フィリピン・マニラ湾沖で行われた、海上保安庁とフィリピン沿岸警備隊による海賊を想定した日比合同演習の様子(2016年7月13日撮影、資料写真)。【翻訳編集】 AFPBB News

【AFP=時事】(更新)フィリピン政府は14日、南シナ海(South China Sea)で中国が主張する管轄権を否定したオランダ・ハーグ(Hague)の仲裁裁判所の裁定を尊重するよう、中国政府に対し強く求めた。
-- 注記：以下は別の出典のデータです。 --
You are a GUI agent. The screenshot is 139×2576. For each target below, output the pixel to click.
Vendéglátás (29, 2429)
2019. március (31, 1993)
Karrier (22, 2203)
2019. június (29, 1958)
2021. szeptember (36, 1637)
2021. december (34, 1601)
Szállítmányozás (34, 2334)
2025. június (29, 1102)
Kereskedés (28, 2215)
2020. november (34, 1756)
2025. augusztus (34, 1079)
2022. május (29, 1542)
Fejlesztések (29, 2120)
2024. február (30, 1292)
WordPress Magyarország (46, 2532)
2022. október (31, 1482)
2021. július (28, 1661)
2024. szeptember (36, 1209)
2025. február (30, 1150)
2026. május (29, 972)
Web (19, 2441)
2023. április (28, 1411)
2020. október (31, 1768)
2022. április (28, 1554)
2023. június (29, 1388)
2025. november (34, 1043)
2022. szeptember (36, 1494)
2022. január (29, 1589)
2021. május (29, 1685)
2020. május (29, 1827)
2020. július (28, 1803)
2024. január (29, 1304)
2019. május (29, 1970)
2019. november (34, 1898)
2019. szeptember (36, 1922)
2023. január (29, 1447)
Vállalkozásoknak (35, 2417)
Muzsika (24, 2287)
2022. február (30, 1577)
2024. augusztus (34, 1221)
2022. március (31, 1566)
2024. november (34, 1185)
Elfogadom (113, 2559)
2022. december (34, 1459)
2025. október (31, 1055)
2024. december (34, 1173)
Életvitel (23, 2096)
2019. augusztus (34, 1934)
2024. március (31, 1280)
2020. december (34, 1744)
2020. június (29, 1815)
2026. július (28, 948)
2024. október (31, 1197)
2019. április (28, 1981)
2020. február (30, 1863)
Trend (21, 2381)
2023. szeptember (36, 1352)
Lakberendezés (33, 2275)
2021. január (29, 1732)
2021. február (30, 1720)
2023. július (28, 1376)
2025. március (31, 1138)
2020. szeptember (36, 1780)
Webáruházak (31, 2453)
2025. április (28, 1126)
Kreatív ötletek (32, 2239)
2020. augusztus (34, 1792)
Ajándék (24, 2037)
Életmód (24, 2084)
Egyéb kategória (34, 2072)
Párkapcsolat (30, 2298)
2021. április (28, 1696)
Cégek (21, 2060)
そのうえで、モンゴルで15日に開幕するアジア欧州会議(ASEM)首脳会合でも南シナ海問題を提起する方針を明らかにした。

 フィリピン外務省の声明によると、ペルフェクト・ヤサイ(Perfecto Yasay)外相がASEM首脳会合の議題の枠組みの中で「フィリピンの南シナ海における平和的で規則にのっとったアプローチと、関係者が仲裁裁判所による直近の裁定を順守する必要性」を協議するという。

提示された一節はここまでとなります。